Last week, I went on vacation. It was a lovely vacation, complete with those items from a stereotypical vacation ~ tropical climate, sandy beaches, wonderful time with friends, and very little on the agenda other than reading books that don't really matter all that much. Not only that, but we even got to travel out of the country to a famous vacation destination. It was a wonderful holiday, but I found myself missing something.
For the last 5 years or so, I've felt compelled to write, and especially feel compelled to write when I travel. (Fortunately for my 7 readers, most of that writing doesn't make it on to this page.) I love noticing the differences between what I experience as normal, and what is ordinary for the place to which I have traveled. I love seeing people who are different from me, who have different life experiences and assumptions about the world. And I love the experience of moving through space, feeling the longitude and latitude sliding past as I make my way from one place to another.

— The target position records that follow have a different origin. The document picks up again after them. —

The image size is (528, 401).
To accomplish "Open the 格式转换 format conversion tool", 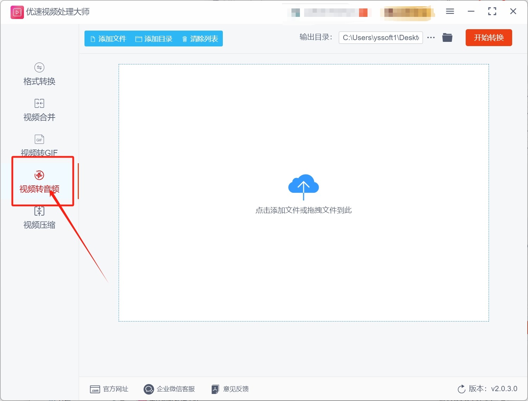I will coord(39,74).
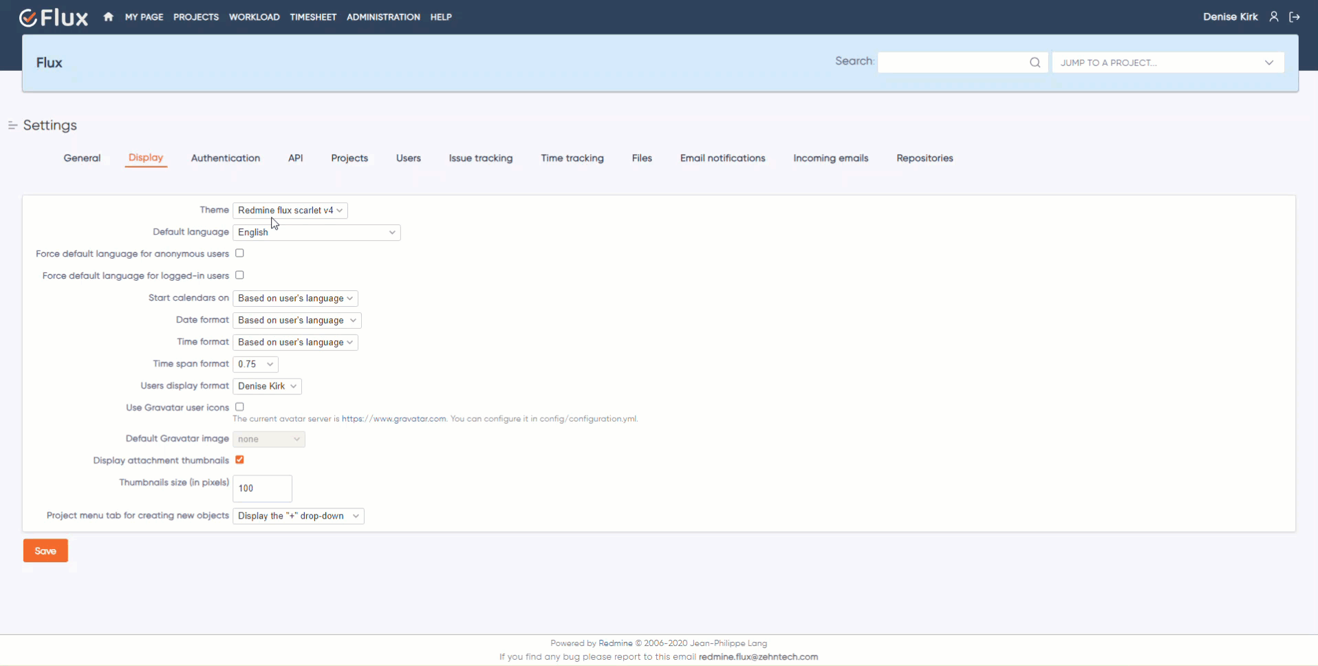Open the Theme dropdown
This screenshot has width=1318, height=666.
[290, 211]
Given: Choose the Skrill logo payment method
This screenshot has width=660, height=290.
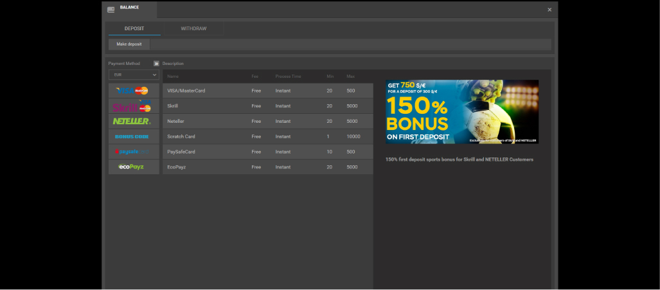Looking at the screenshot, I should [x=134, y=106].
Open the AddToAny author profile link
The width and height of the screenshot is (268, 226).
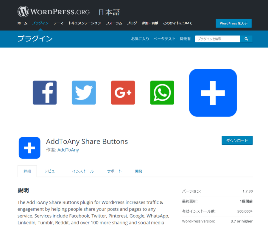pyautogui.click(x=68, y=150)
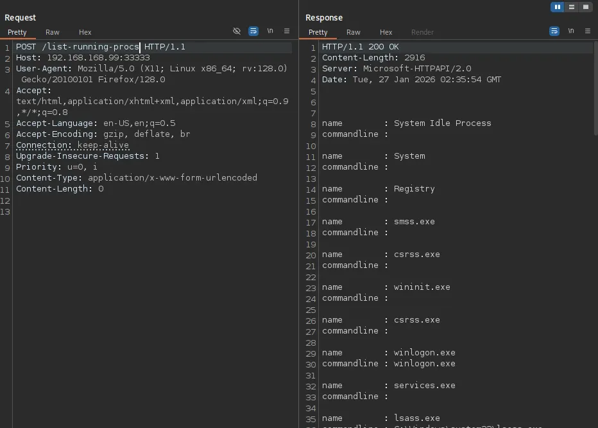This screenshot has height=428, width=598.
Task: Toggle hide non-printable characters eye icon in Request
Action: point(237,31)
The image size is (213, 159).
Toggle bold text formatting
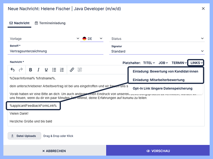(30, 70)
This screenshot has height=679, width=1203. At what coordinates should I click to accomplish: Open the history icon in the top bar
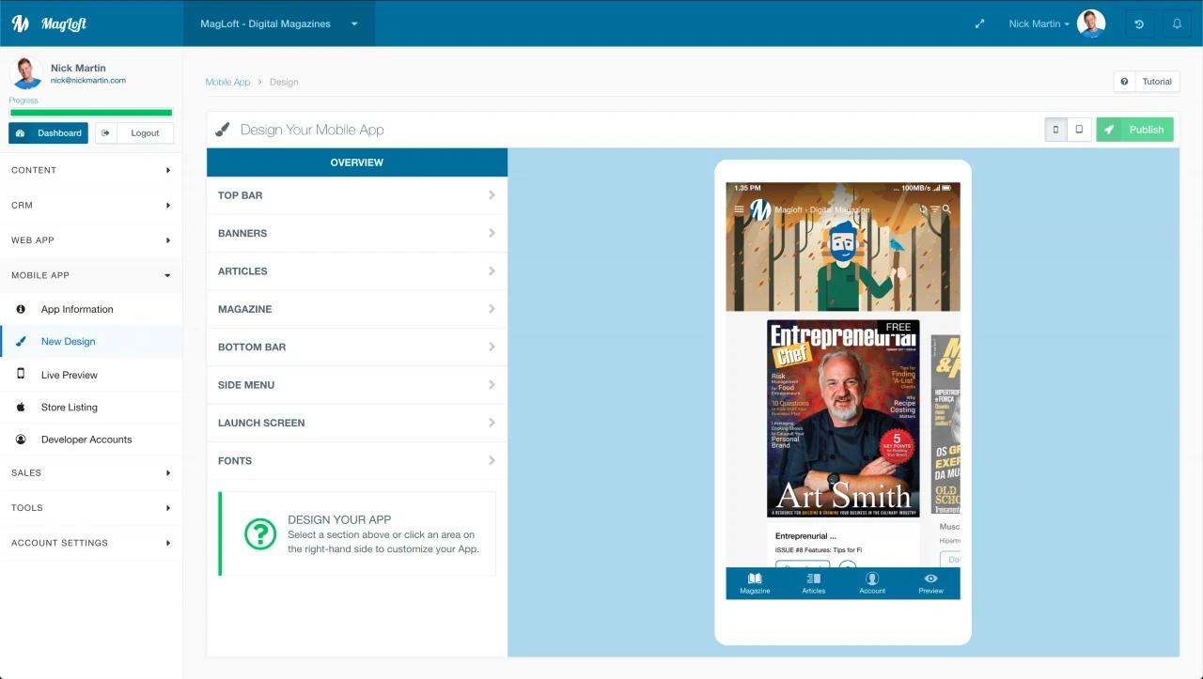pos(1139,23)
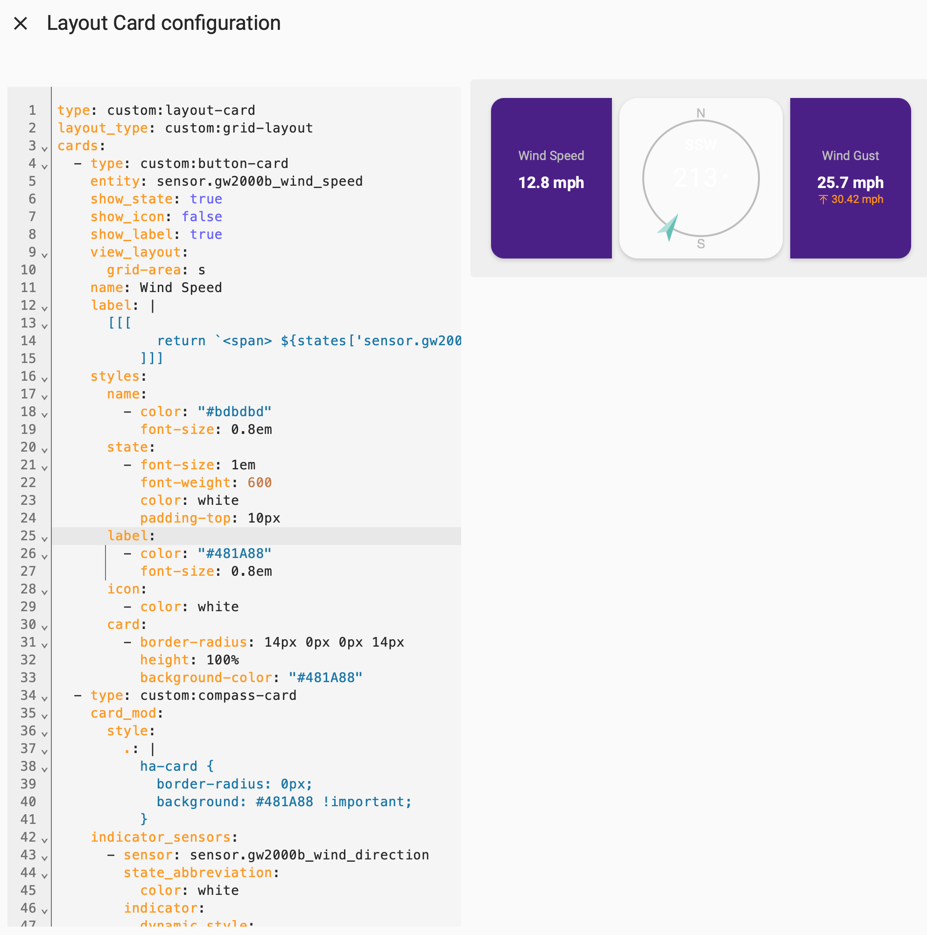The height and width of the screenshot is (935, 927).
Task: Collapse the card styles at line 30
Action: [45, 627]
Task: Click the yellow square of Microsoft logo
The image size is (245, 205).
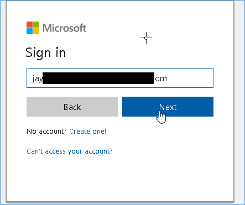Action: [36, 31]
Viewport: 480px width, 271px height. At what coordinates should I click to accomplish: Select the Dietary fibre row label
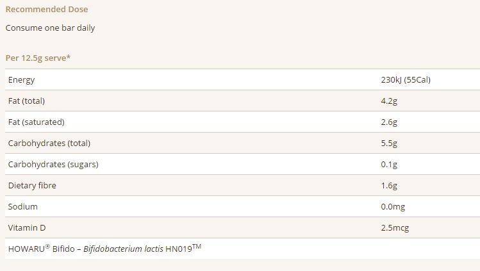(32, 185)
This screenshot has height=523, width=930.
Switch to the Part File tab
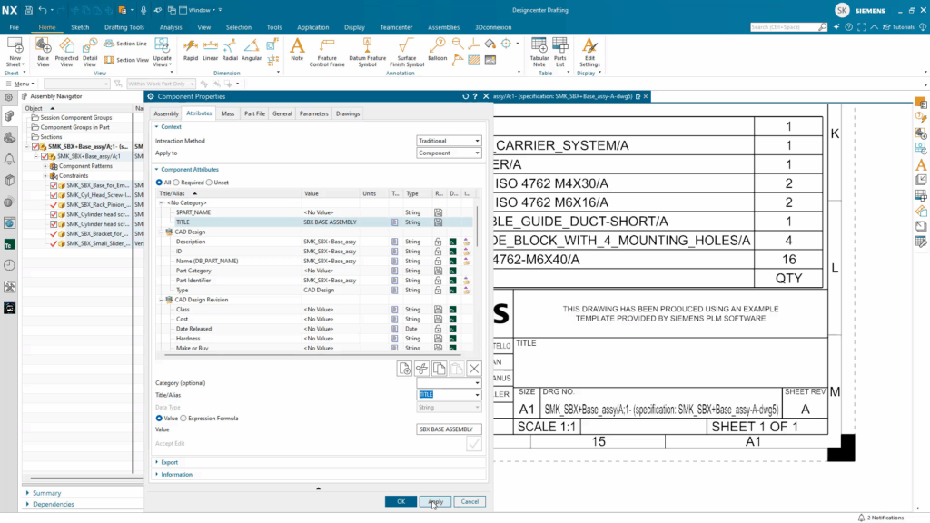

Much of what I notice when I cross latitude and longitude forces itself into a journal I carry ~ which is why I was surprised in our recent travels by the complete and utter lack of desire to write anything at all. And I'm trying to sort out the reason why.
Most of the time, when I travel, I do what I can to not be a tourist. I don't think there's anything wrong with tourism; the thing is, though, that tourism seems contrived, and in some ways fake. I'm more interested in experiencing a place I've never lived while I'm in the company of someone for whom that place is their home. Of course I recognize that even this kind of travel experience is contrived ~ the only way to really and fully get to know a place is to live there, and then you're no longer traveling.
Part of what I like to reflect on in the journal I try to keep is how a new place affects me, and how that place is different from that to which I'm accustomed. Perhaps this is why I didn't feel compelled to write on our vacation last week ~ we were only sort-of in the place where we were.
The resort where we stayed was amazingly well run, our time was more relaxing than I expected, everything was beautiful and everyone was friendly and nice. In other words, it was wonderful, and it was not real life. Don't get me wrong ~ it was a wonderful sabbath time away, at the end of which, I was ready to be back home.